» **Exercise objective**
Render these rows as a JSON list of strings, with one string per line and any blank lines omitted.

» **Entries provided**
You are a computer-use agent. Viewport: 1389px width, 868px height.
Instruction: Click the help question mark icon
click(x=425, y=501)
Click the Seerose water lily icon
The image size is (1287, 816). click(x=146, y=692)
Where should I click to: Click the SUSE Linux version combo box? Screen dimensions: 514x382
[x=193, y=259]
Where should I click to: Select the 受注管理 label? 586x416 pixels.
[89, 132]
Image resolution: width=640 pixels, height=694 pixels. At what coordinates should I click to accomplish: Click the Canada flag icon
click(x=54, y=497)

» **Result for this task**
[
  "You are a computer-use agent. Viewport: 1389px width, 868px height.",
  "Instruction: Click the help question mark icon",
  "click(x=425, y=501)",
  "Click the Seerose water lily icon",
  "The image size is (1287, 816). click(x=146, y=692)",
  "Where should I click to: Click the SUSE Linux version combo box? Screen dimensions: 514x382",
  "[x=193, y=259]",
  "Where should I click to: Select the 受注管理 label? 586x416 pixels.",
  "[89, 132]",
  "Image resolution: width=640 pixels, height=694 pixels. At what coordinates should I click to accomplish: Click the Canada flag icon",
  "click(x=54, y=497)"
]